An analyst at CIBC, Tal Woolley, has adjusted the price target for Allied Properties (APYRF, Financial), lowering it to C$17 from a previous target of C$17.50. The analyst maintains a Neutral rating on the stock following the transition of coverage. This revision reflects the ongoing challenges that Allied Properties faces amid the increasing trend towards remote work following the COVID-19 pandemic, which has impacted the company's portfolio.
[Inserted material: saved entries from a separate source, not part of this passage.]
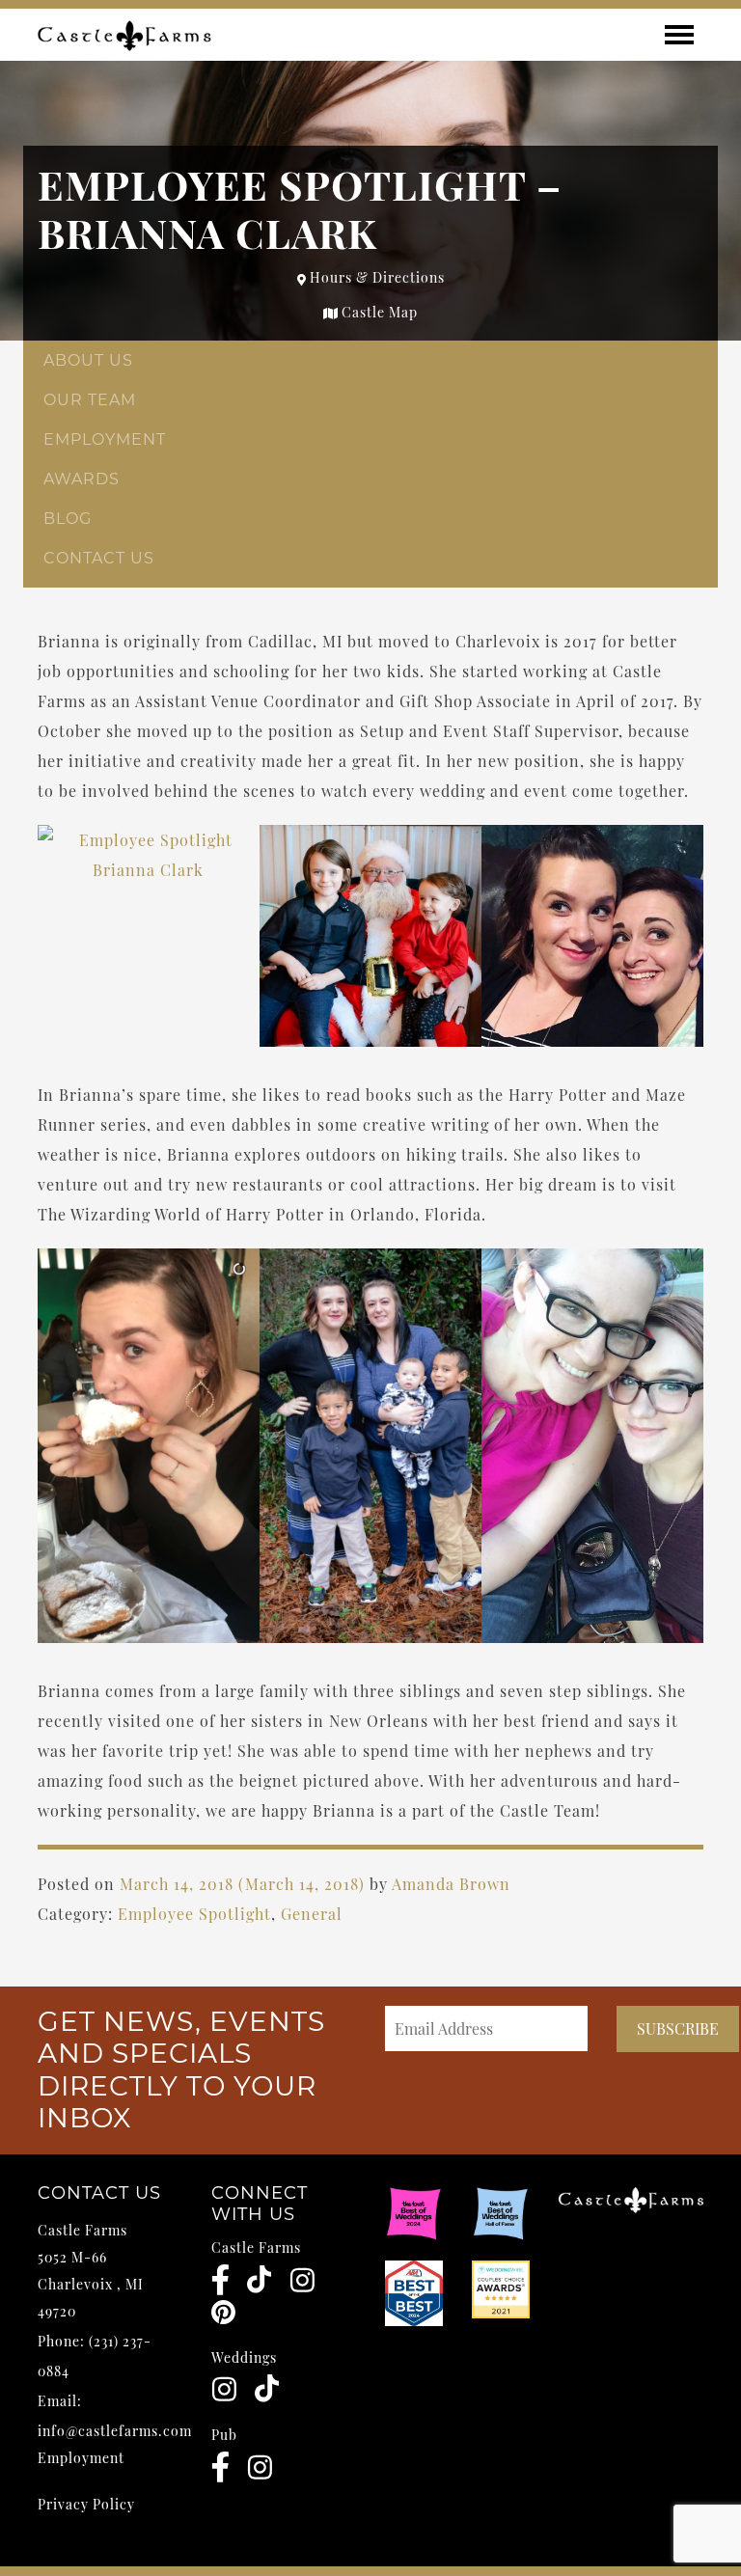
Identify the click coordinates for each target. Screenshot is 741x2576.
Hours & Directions (375, 277)
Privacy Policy (86, 2504)
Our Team (89, 400)
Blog (67, 518)
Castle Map (378, 312)
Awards (81, 479)
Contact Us (98, 558)
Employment (104, 439)
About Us (88, 360)
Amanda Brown (451, 1884)
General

This environment continues to pose difficulties for the real estate sector as companies and employees adapt to new working models.
APYRF Key Business Developments
Release Date: May 01, 2025
- Net Operating Income Increase: 6.5% increase in Q4 2024 compared to Q4 2023.
- Average In-Place Net Rent: Increased by 5.4% from $24.10 to $25.41 per occupied square foot.
- Same-Store NOI Increase: 2.2% increase for the year 2024.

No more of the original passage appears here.